Battling weeds: swatting a fly with a bazooka
Just as
weeds are barely managable in the average garden, they are no less unwieldy on
farms. One typical example is the wild potato that grows in sugar beet fields.
The plant in question results from leftover potato plants that then grow back
wild in years when the crop is rotated to sugar beets. The potato weed releases
nematodes and can also spread diseases such as phytophtora infestans across the
field.
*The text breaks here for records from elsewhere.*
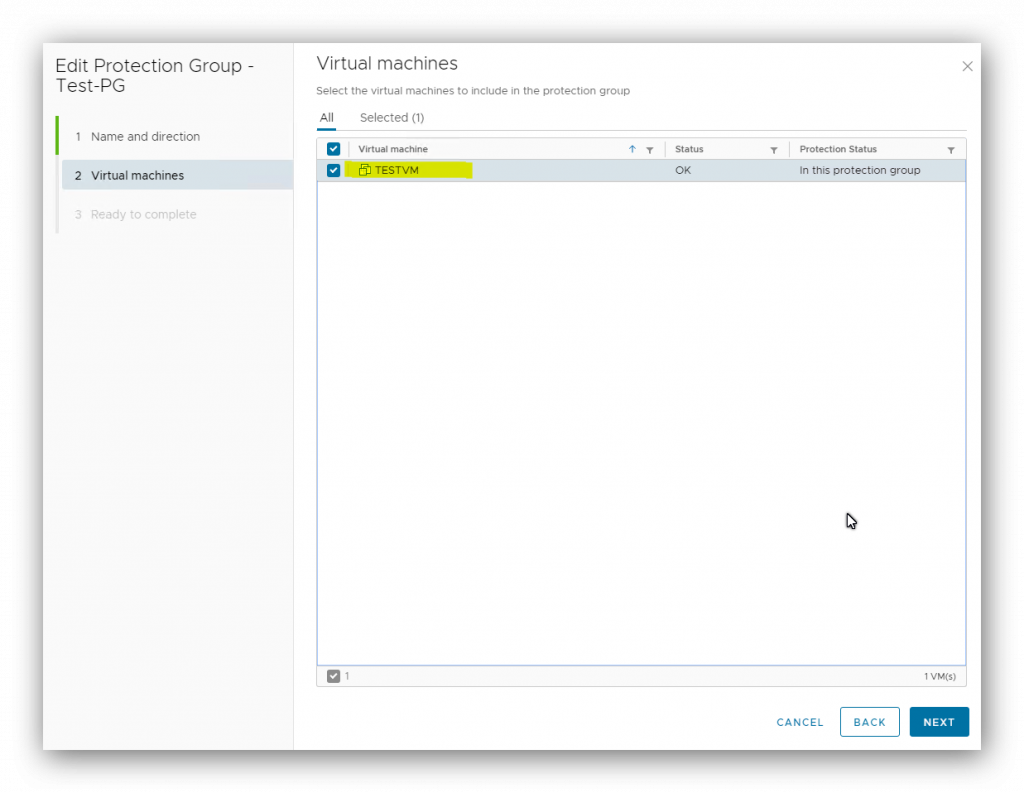Select the TESTVM row in the table
The height and width of the screenshot is (793, 1024).
[550, 170]
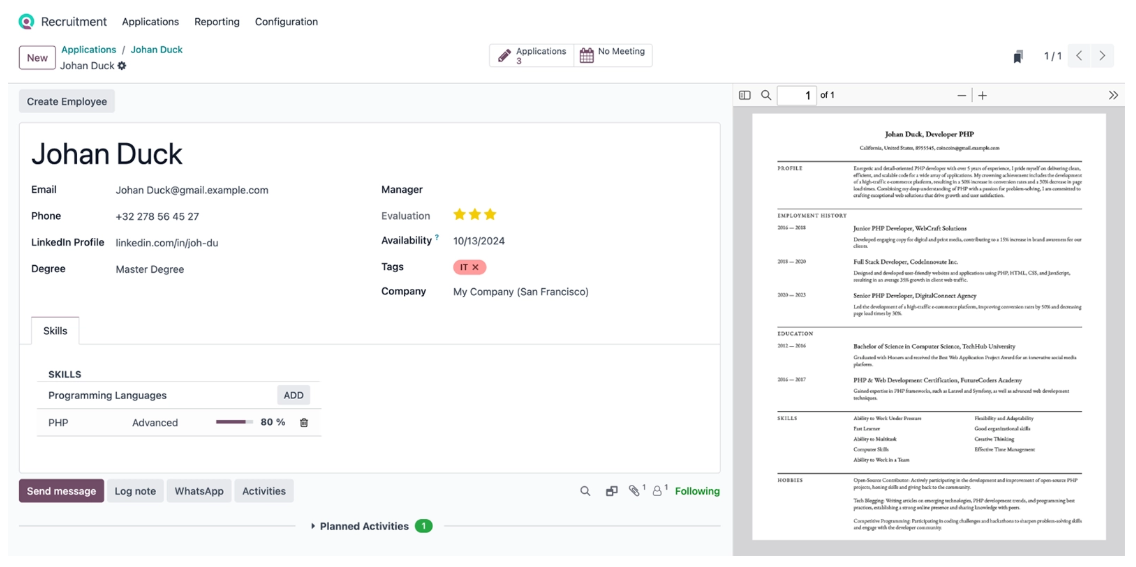
Task: Show the followers list icon
Action: 659,491
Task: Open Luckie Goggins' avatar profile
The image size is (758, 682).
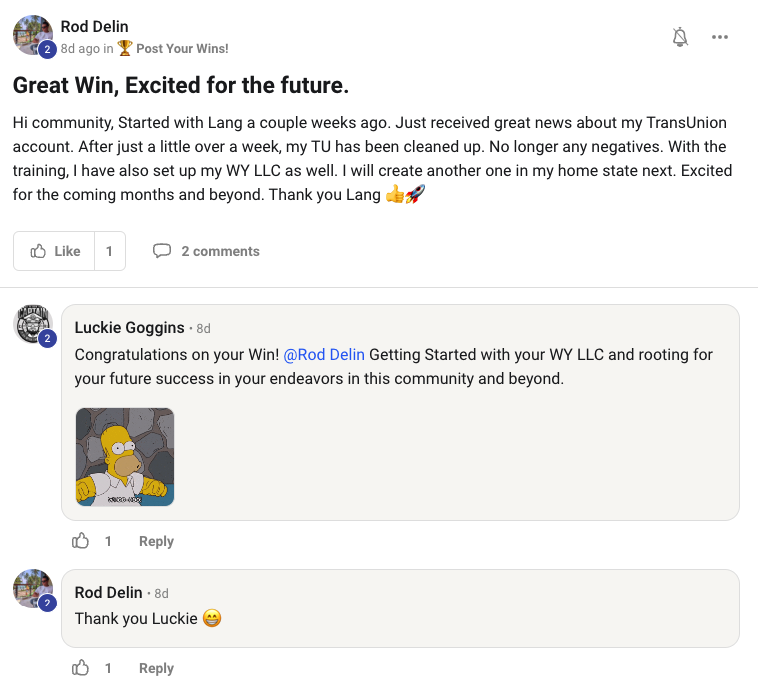Action: tap(32, 325)
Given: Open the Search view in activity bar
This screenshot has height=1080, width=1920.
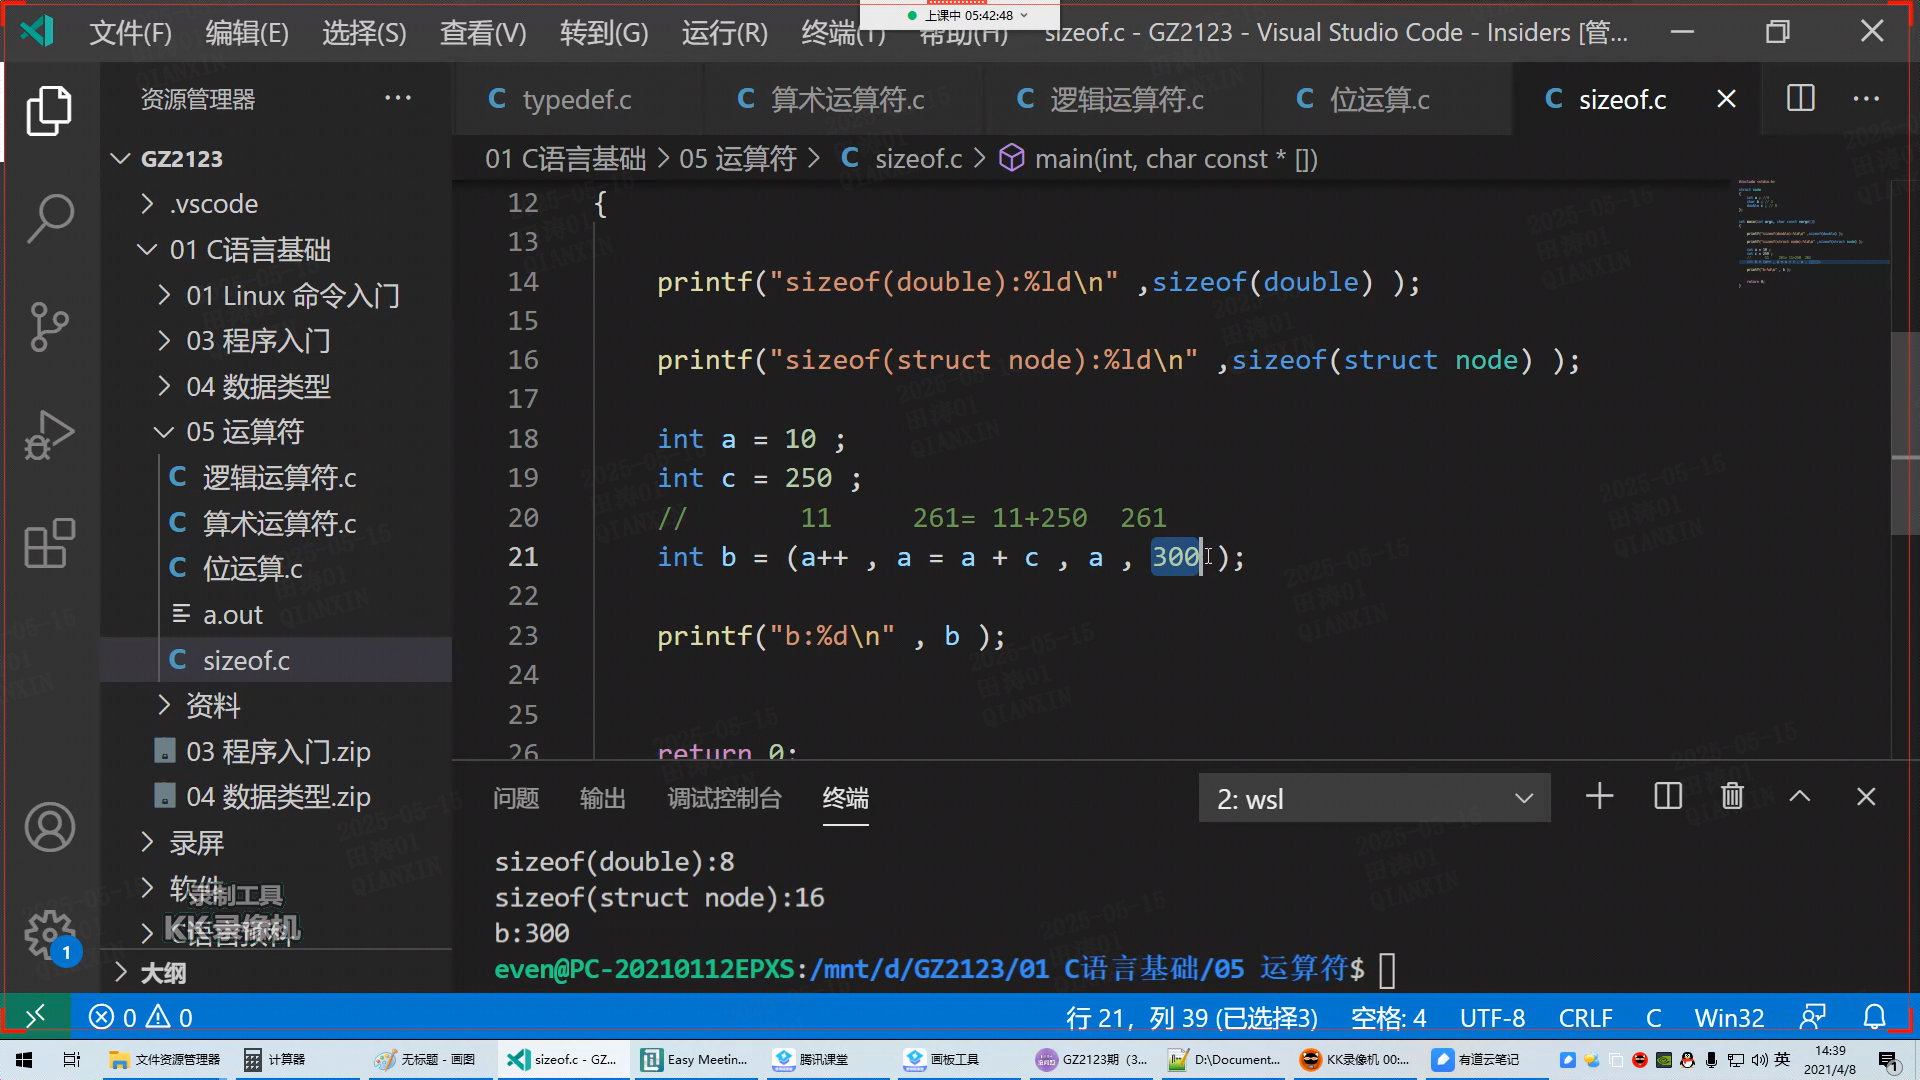Looking at the screenshot, I should (x=49, y=217).
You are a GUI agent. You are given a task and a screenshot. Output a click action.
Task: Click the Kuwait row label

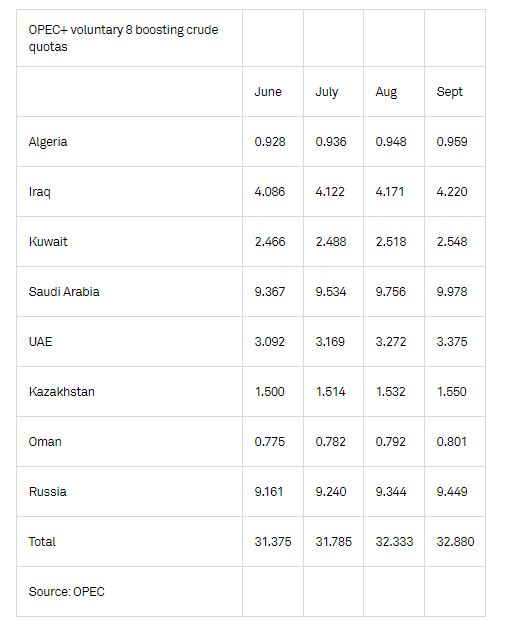[x=48, y=242]
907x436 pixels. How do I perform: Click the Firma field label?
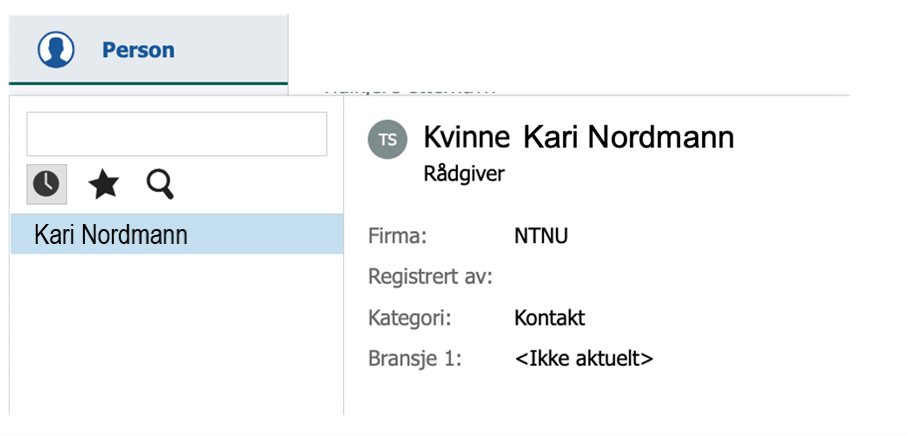click(397, 236)
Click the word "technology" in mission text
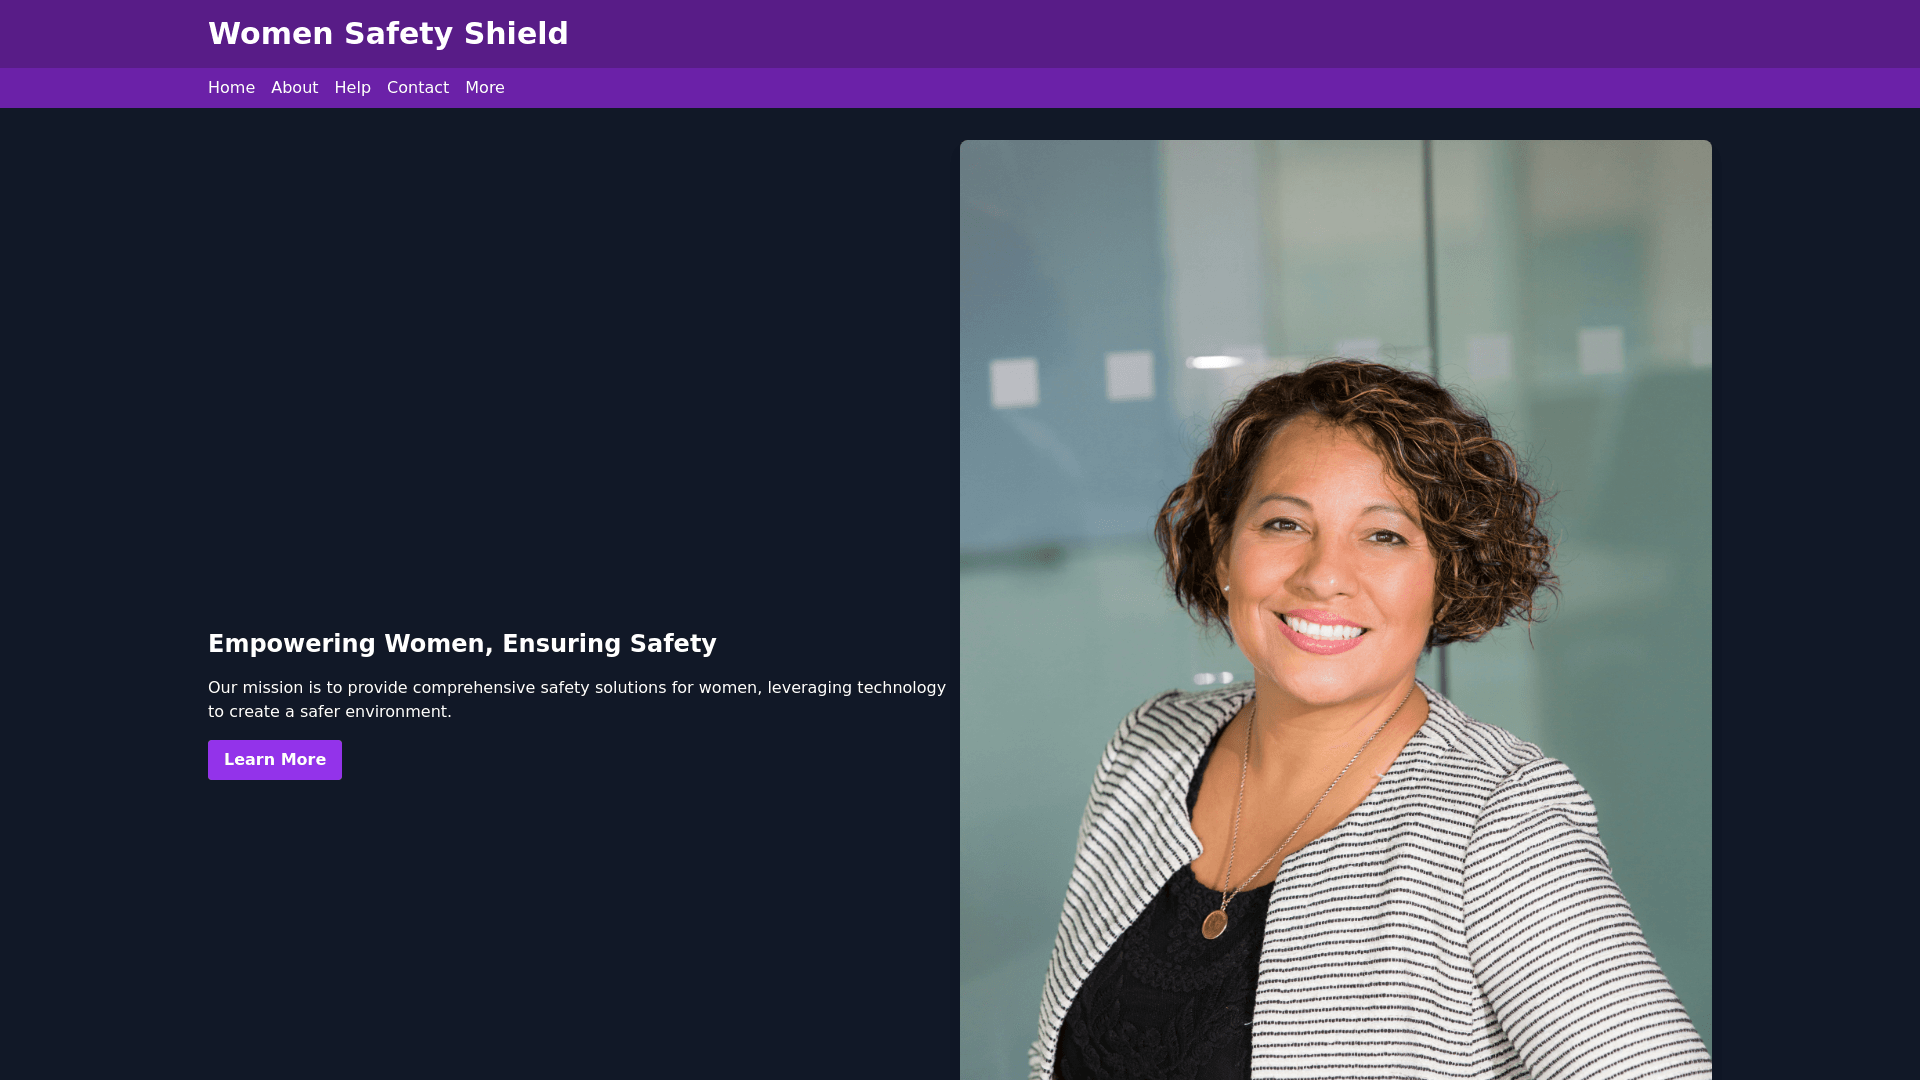 (901, 688)
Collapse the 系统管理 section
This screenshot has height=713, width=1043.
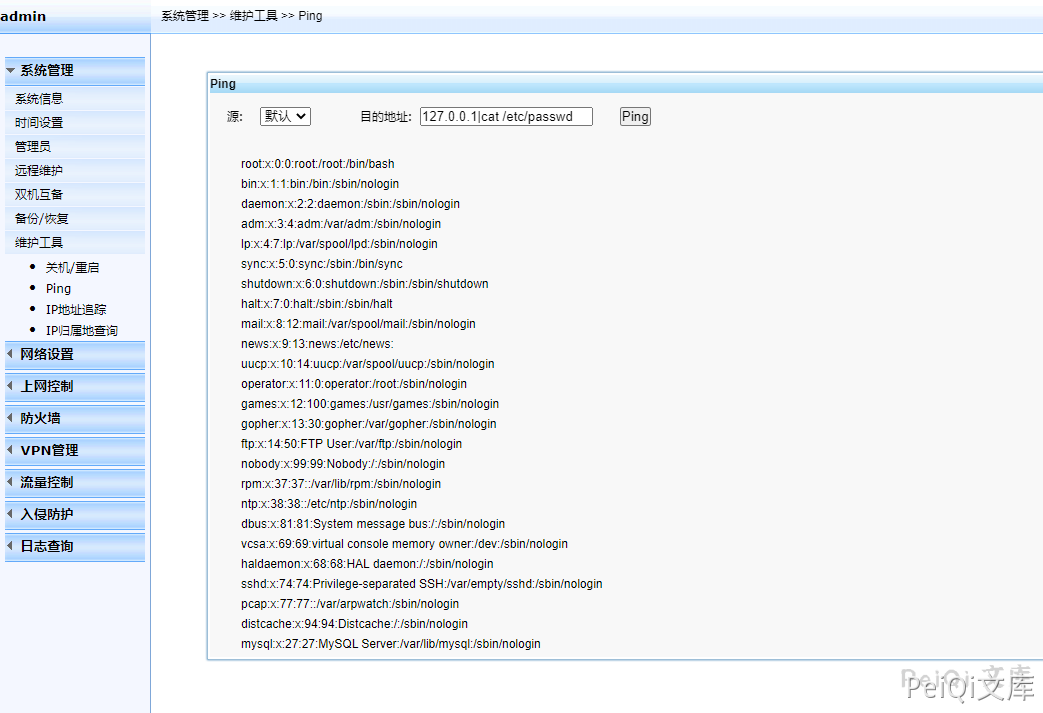[47, 71]
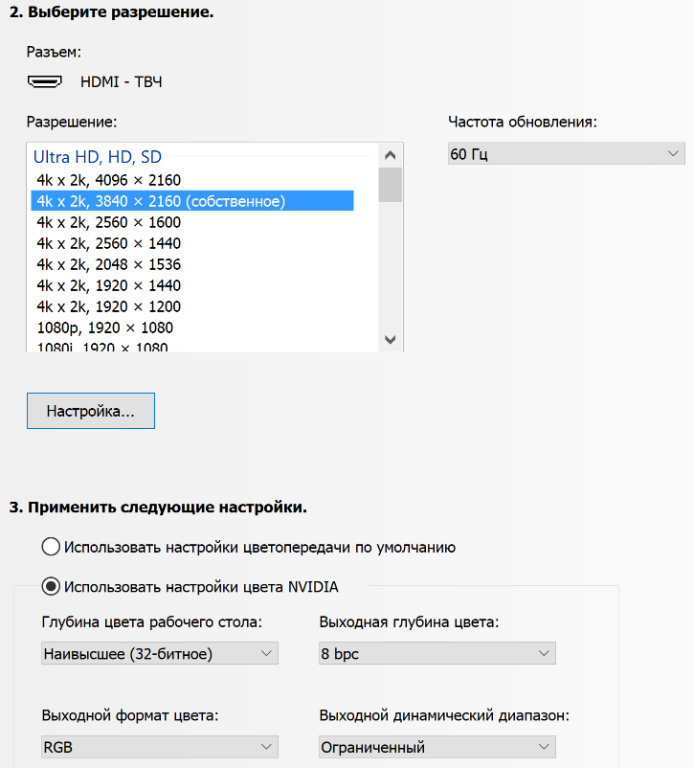
Task: Enable the NVIDIA color settings radio option
Action: 51,586
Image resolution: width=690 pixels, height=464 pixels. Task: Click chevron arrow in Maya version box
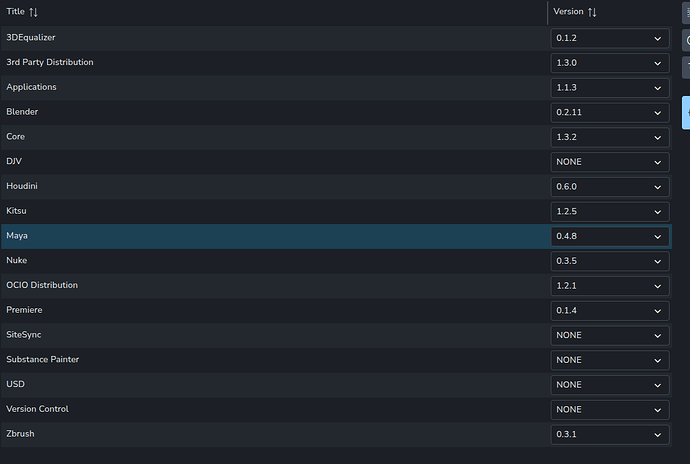pyautogui.click(x=657, y=237)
In multi-acre fields, it is impossible to manually dig up each individual
wild potato, necessitating chemical means as the only real solution: thus, to
eradicate a few scattered weeds, the entire field must be sprayed with
pesticides that of course also come into contact with the intentionally
cultivated crop.
The Netherlands are known for their advanced and highly productive agricultural sector, occupying one of the top spots in global agronomy. Thus, it is no wonder that Dutch researchers have taken on the problem of weed eradication. This five-year-long project of the Farm Technology group of Wageningen University was part of a dissertation research project and was supported by the STW Technology Foundation in Utrecht.
Giant field scanner
The goal of the project was to
recognize and to precisely attack potato weed plants without contaminating the
entire field surface and, above all, the sugar beet harvest. It quickly became
evident that an imaging system would be necessary to differentiate between
plants in the field and accordingly to spray only those to be destroyed.
With the support of Dutch imaging specialist Data Vision, Allied Vision Technologies' sales partner in the Benelux countries, researchers developed a mobile system that can be hauled by a tractor. This giant scanner captures the ground surface and recognizes the wild potato plants, which are then subsequently targeted and treated with a herbicide microsprayer.